Se uma palavra pudesse definir a viagem da cabeleireira Gil Costa, 31, para Gramado seria persistência. Ela saiu de Roraima, no norte do Brasil, pegou dois aviões, um transfer e encarou mais algumas horas de carro para chegar até a Serra. Milhares de quilômetros percorridos, que foram incrementados com um sentimento de angústia e tristeza pelo que o Rio Grande do Sul está vivenciando.
— Estou adorando a cidade, é uma experiência incrível. Como os pontos turísticos estão tranquilos, aproveitamos para fazer fotos. Pretendo voltar outras vezes, sim, já que, desta vez, infelizmente, foi desta forma — diz a cabeleireira.
Gil estava acompanhada da amiga Mariana Honnorio, 41, moradora de São Paulo. Mariana, que é ministra do evangelho da Igreja Verbo da Vida, já estava no Rio Grande do Sul desde março a trabalho.

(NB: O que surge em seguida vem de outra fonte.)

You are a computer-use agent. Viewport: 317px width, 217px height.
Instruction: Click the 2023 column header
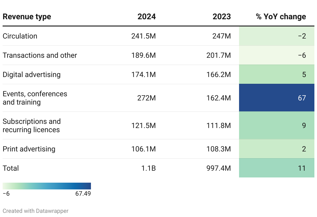pos(222,17)
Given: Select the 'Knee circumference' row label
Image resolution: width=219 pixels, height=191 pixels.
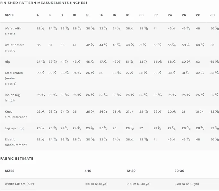Looking at the screenshot, I should point(16,114).
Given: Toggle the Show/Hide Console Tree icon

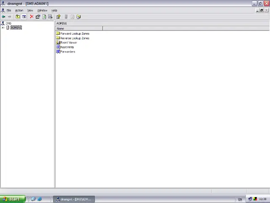Looking at the screenshot, I should click(24, 17).
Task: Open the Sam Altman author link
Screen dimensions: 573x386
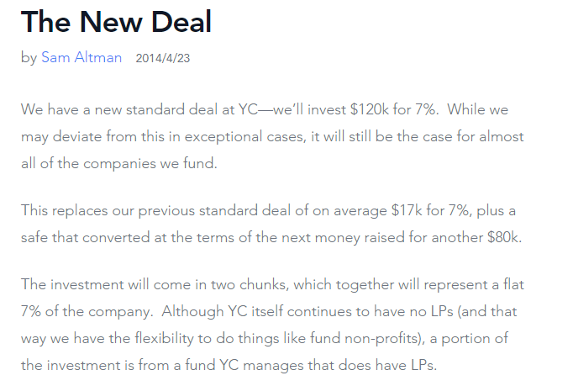Action: pos(81,57)
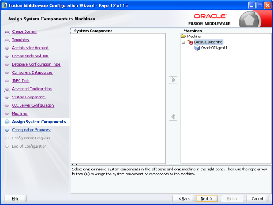Click the Next button
273x205 pixels.
(x=207, y=199)
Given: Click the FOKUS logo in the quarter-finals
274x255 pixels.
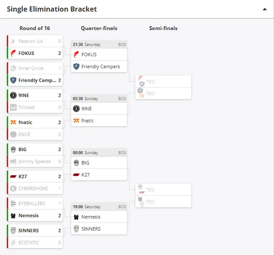Looking at the screenshot, I should tap(76, 55).
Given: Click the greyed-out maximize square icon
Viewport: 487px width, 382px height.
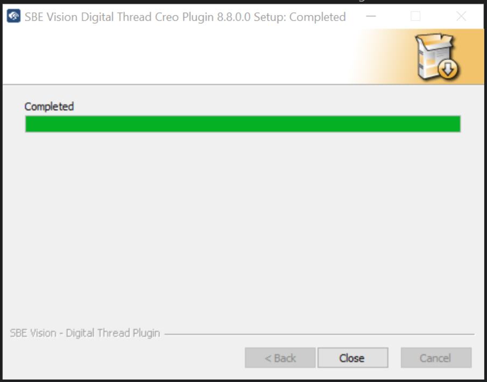Looking at the screenshot, I should point(415,16).
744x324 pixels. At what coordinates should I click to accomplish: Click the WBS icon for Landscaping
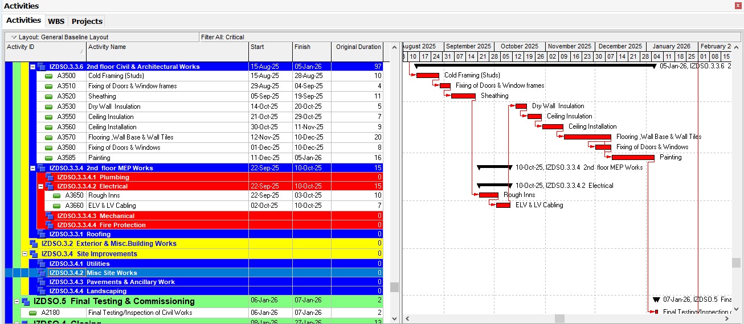click(x=42, y=291)
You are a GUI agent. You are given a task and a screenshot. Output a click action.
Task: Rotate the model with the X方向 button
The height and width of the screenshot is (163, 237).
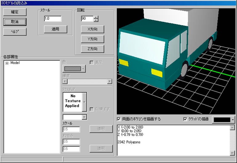coord(92,29)
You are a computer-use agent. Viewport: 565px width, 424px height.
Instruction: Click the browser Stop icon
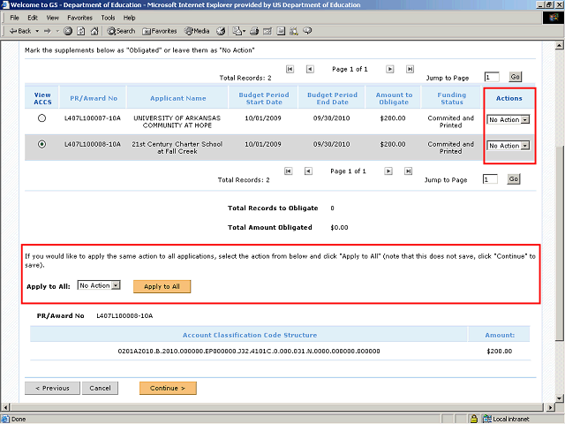coord(68,31)
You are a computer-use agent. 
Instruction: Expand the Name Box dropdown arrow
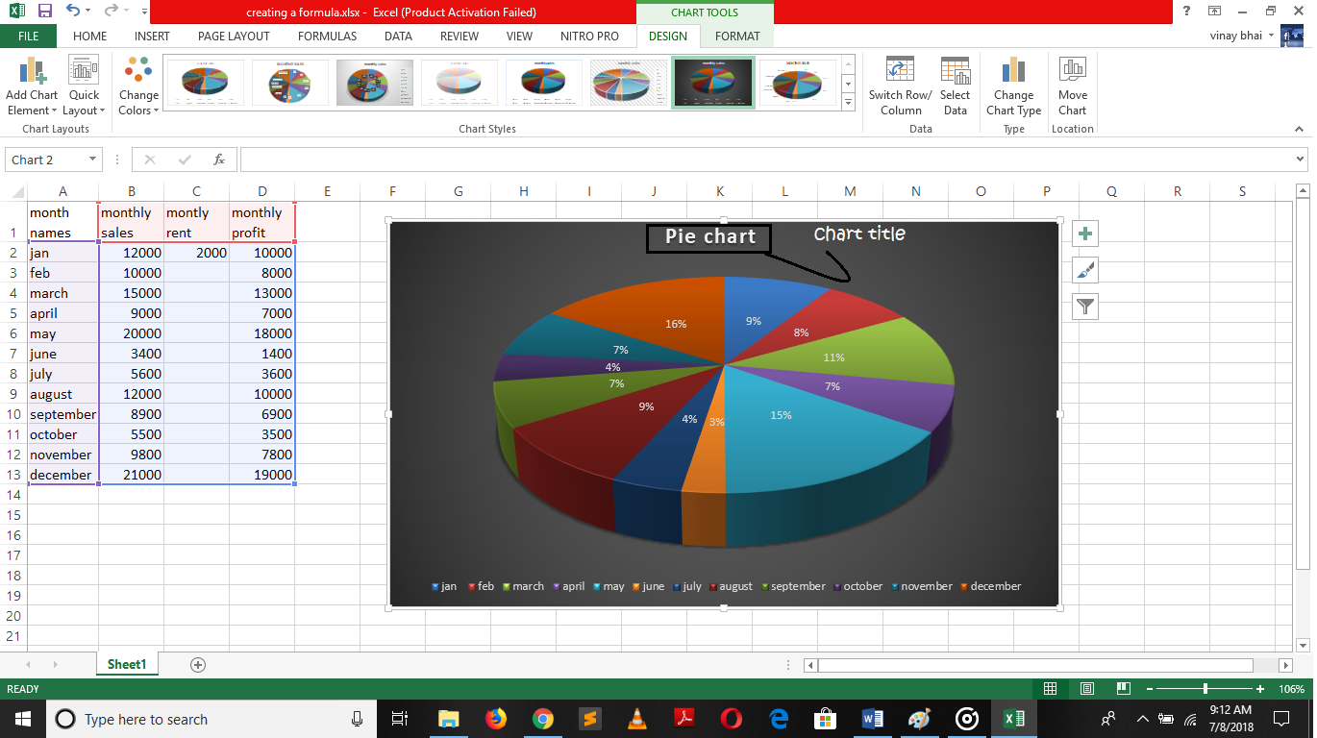click(x=93, y=160)
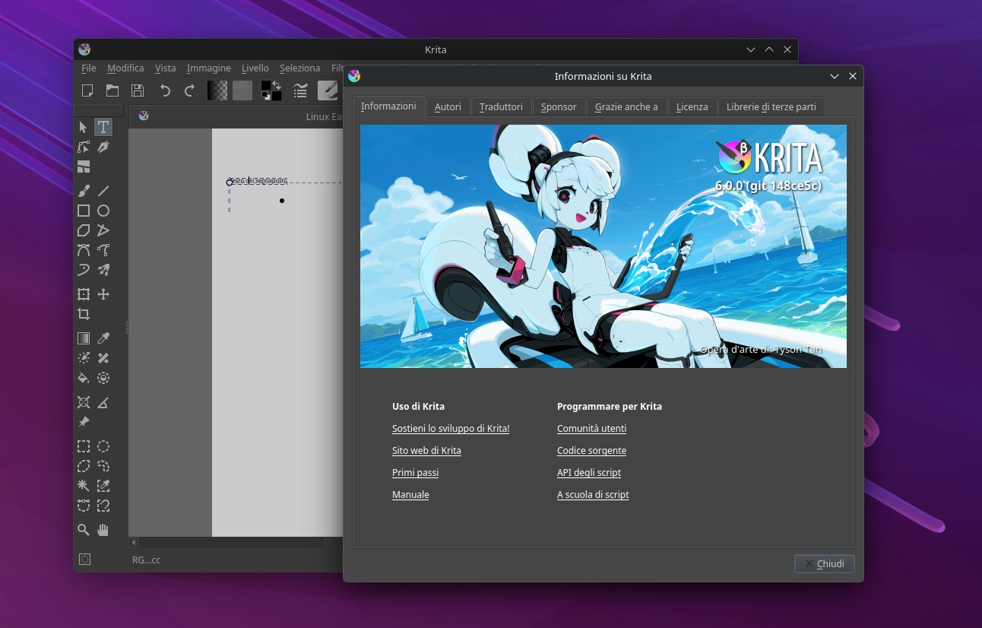This screenshot has width=982, height=628.
Task: Choose the Fill tool
Action: click(84, 378)
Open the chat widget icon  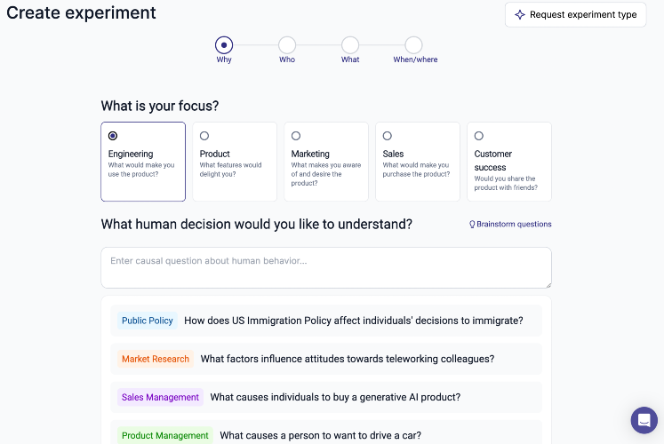point(644,420)
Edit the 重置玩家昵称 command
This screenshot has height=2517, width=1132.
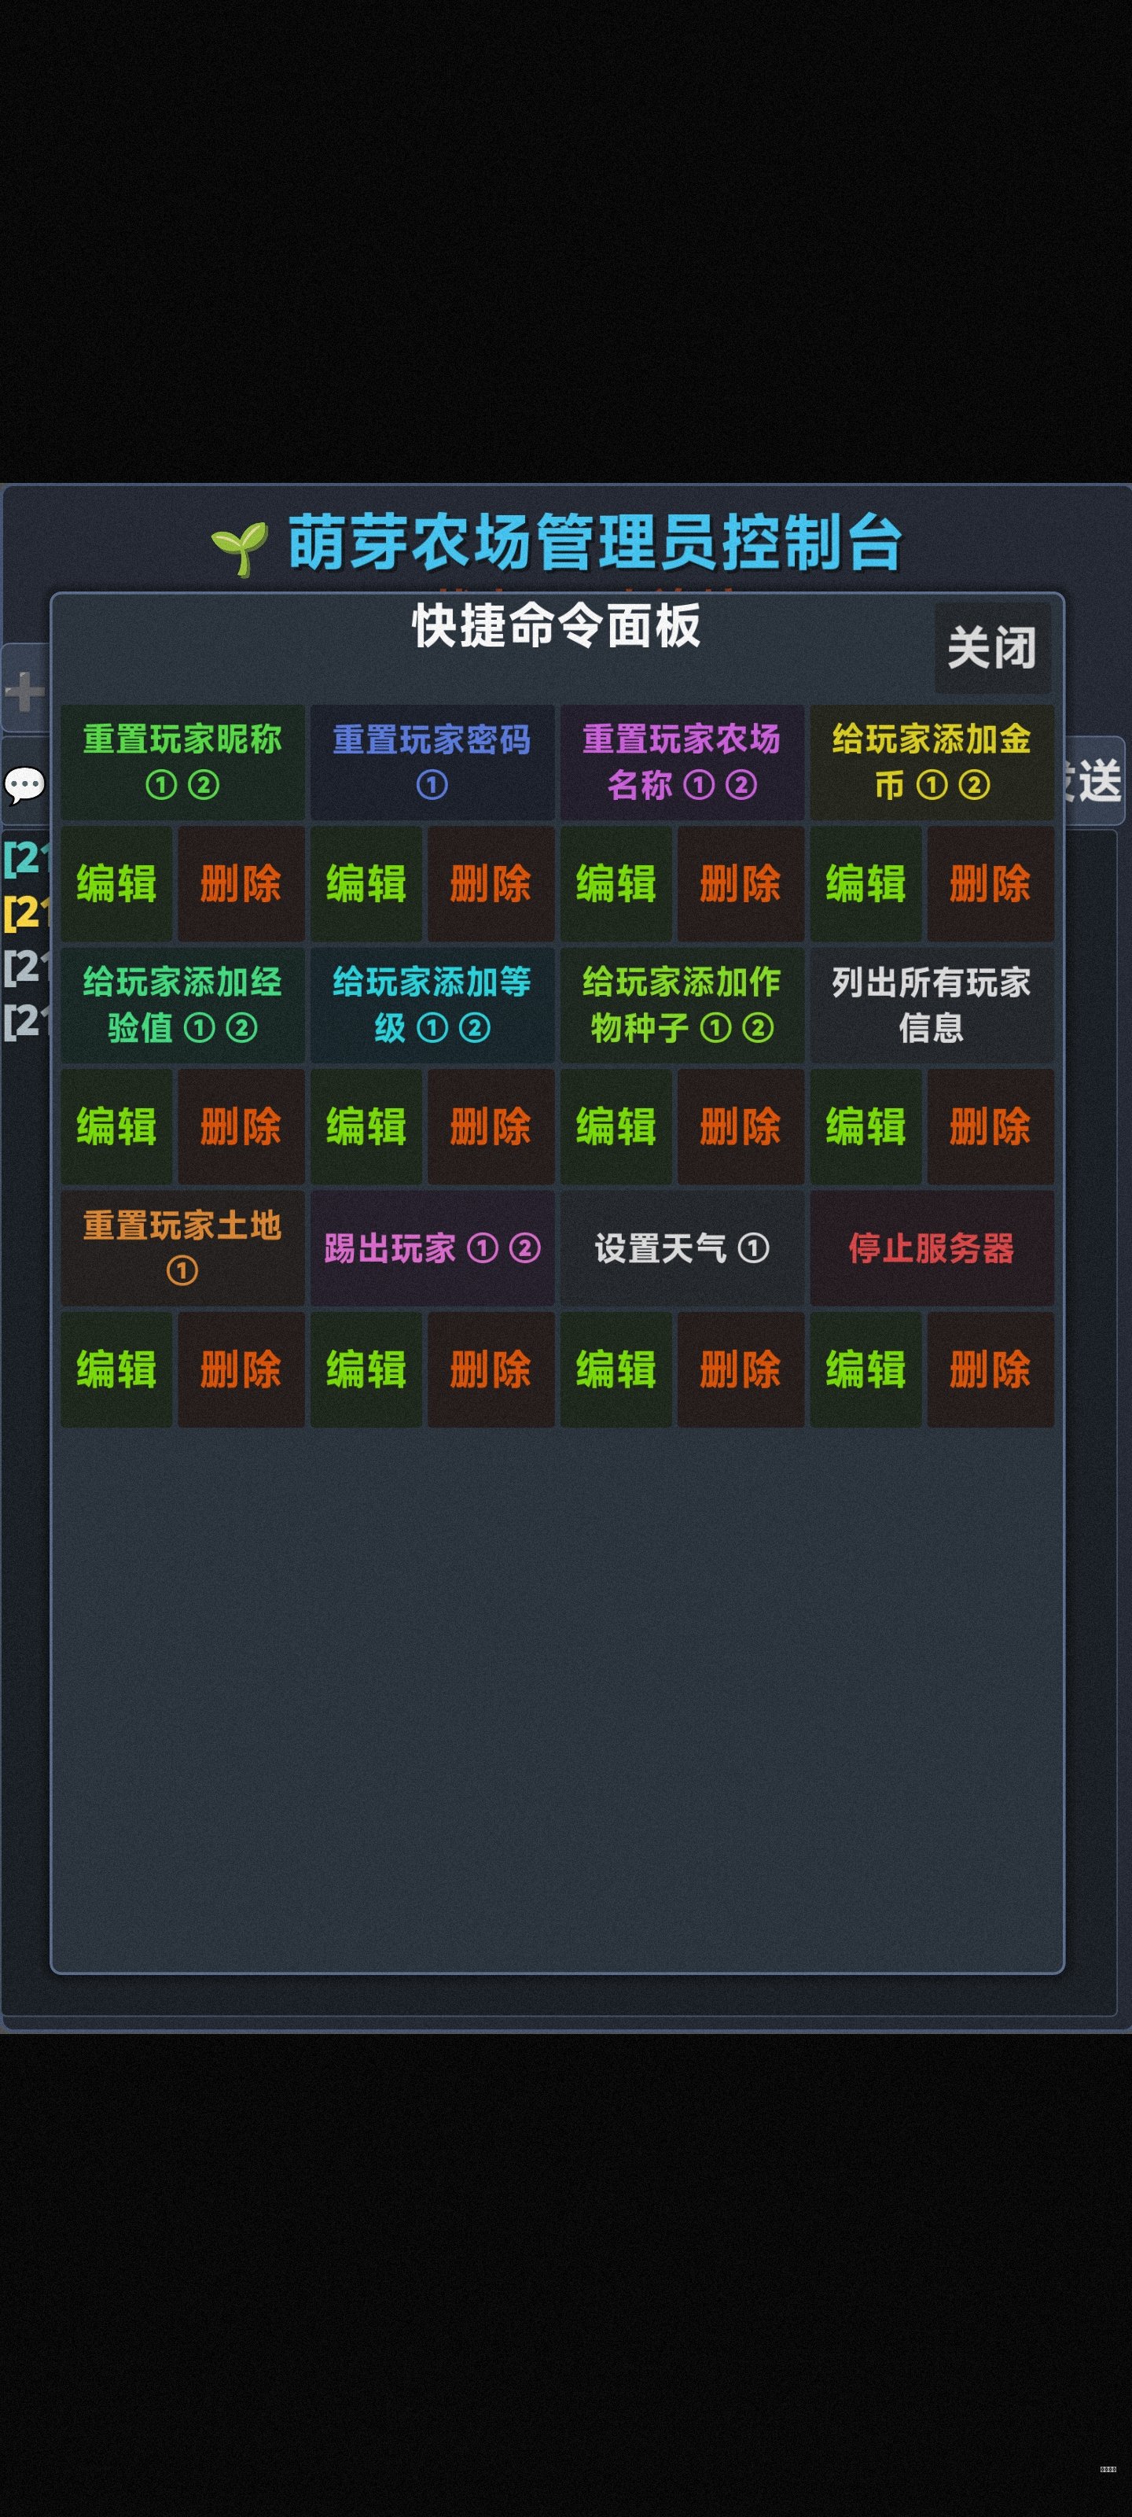116,884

Elas se encontraram em Gravataí e seguiram para a Serra na terça-feira (14).
— Nós não desmarcamos porque queríamos justamente trazer uma palavra de esperança. Encontramos pessoas muito desanimadas aqui, mas as incentivei dizendo que é uma fase e vai passar. Acredito que o turismo não deva parar e quem puder venha — aconselha Mariana.
Recuperação do turismo está atrelada à retomada da operação do Salgado Filho
Para o presidente do SindTur Serra Gaúcha, Claudio Souza, a recuperação do turismo, em Gramado, está vinculada à retomada da operação no Aeroporto Salgado Filho, em Porto Alegre.
O terminal foi alagado após a enchente que assolou a região metropolitana no começo do mês. Souza diz que 65% dos turistas que chegam a Gramado usam o aeroporto. No ano passado, 8 milhões de pessoas visitaram o município.
— Com a tecnologia que se tem hoje e com a capacidade de bombear a água, é inconcebível que a gente espere meses para a água secar no Salgado Filho. Precisamos ter certezas, porque esse é o grande problema que temos em termos de cancelamento de reservas e novas vendas: as informações que não se confirmam depois. O aeroporto nos dá a segurança de poder vender. Enquanto o Salgado Filho estiver fechado, o consumidor terá pouca confiança (de se deslocar para o RS) — avalia Souza, que acrescenta:
— A nossa região terá um papel importante na reconstrução do Estado, mas para isso precisamos trabalhar. Temos que restabelecer as moradias, os acessos e, principalmente, manter os empregos — finaliza.